Bediüzzaman'ın Erek Dağı'nda geçirdiği günler nasıldı?
Bediüzzaman, Erek Dağı'nda geçirdiği günlerde dünyadan kopuk, son derece mütevazı bir hayat yaşıyor. Orda birkaç talebesiyle Hz. İsa'nın havarileriyle yaşadığı gibi bir farklı bir haldedir Bakir doğanın ortasında çok az yemek yiyerek hayatta kalıyor. "Bir köpeğin gıybetini yapmayın" diyor. "Bir tavuğum vardı diyor, her gün bana rahmetten yumurta getiriyordu. Misafirlerim gelince bana her gün iki tane getirmeye başladı" diyor. Bu kadar büyük bir bilgenin bu kadar sade yaşaması müthiş bir şey. Talebeleriyle dağda kırda gezerken Kur'an okuyor, cevşen okuyor, her şey ayet olduğu için kainat kitabını okuyor. Biz doğayı neden tahrip etmiyoruz, çiçekleri koparmıyoruz, suyun debisini neden bozmuyoruz? Çünkü onların her biri bir ayet. Orda yürürken talebelerine alıç, yaban armudu gibi dağ meyvelerini göstererek; "Bunları yemeyin diyor. Onlar dağdaki hayvanların rızkıdır. Sizin rızkınız şehirdeki bağ ve bahçelerdedir." diyor. Müthiş bir hayat, değil mi? Fıtratın, tabi halin bozulduğu böylesi zor bir zamanda hiçbir şeye bulaşmaksızın müstağni yaşıyor üstad. Şunun hikayesini yazmalı birisi: Talebelerine diyor ki "Siz bana hizmet ediyorsunuz. Ben yaşlı bir adamım. Tek başıma hizmetimi göremeyebiliyorum. Hastayım. -Zaten 38 yıl sistematik bir işkence yapmışlar. Çok güç şartlarda yaşamış. Zehirlenmiş defalarca.- Bediüzzaman çok büyük bir alim, bir veli, ona hizmet edersek Allah'ın rızasını kazanırız diye düşünmeyin. Bu yanlış, bu Kur'an'ın sırrına terstir. Bediüzzaman çok güzel kitaplar yazdı, biz onları okuduk, irşad olduk, minnet ve şükran hissiyle de sakın bana hizmet etmeyin diyor. -Hizmetten kastı da bir bardak suyunu getirecekler, abdest alacağı zaman havlusunu getirecekler.- Ancak yaşlı ve kimsesiz, hasta bir adamım, böyle bir insana hizmet etmek sevaptır diye acıdığınız için olabilir belki. Bir bardak su getirebilirsiniz. Ama sakın bunun da sevabını düşünerek yapmayın. Hölderlin'in dediği gibi, yeryüzünde şairane oturur diyor insan-ı kamil, adem-i hakiki, yetkin insan. Bediüzzaman, bizim kitaplardan tanıdığımız bildiğimiz insan. Bu kamil insanın hikayesini yazmak çok zor bir şey ama en azından şunu düşünebiliriz; biz ne kadar kötü insanlar olursak olalım, ne kadar günahkar olursak olalım; biz en azından bu yetkin insanın hikayesini yazmak zorundayız. Çünkü zaten modern zamanlarda düçar olduğumuz bu çürümeyi, kokuşmayı anlatan, tasvir eden birçok kitap var.

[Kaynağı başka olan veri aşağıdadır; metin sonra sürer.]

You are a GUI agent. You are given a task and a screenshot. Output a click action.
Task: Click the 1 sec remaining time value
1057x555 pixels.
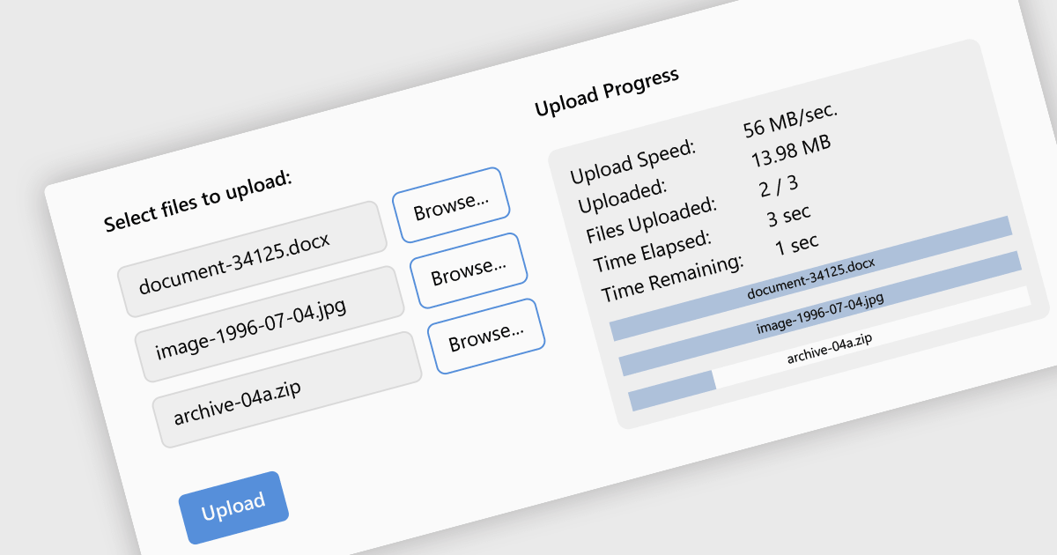click(x=797, y=243)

Sadık Yalsızuçanlar Yolcu'yu yazmış, bize artık yazılacak bir şey kalmamış, diye düşünemez miyiz?
Asıl hikaye henüz yazılmamıştır. Ve bir de ne kadar çok insan ne kadar çok yazarsa yazsın asıl yazılan şey hiçbir zaman yazılmayacaktır. Söylenen şey de söylenmeyecektir. Asıl söylenenden daha yücesi, daha safı mutlaka söylenir ve yazılır.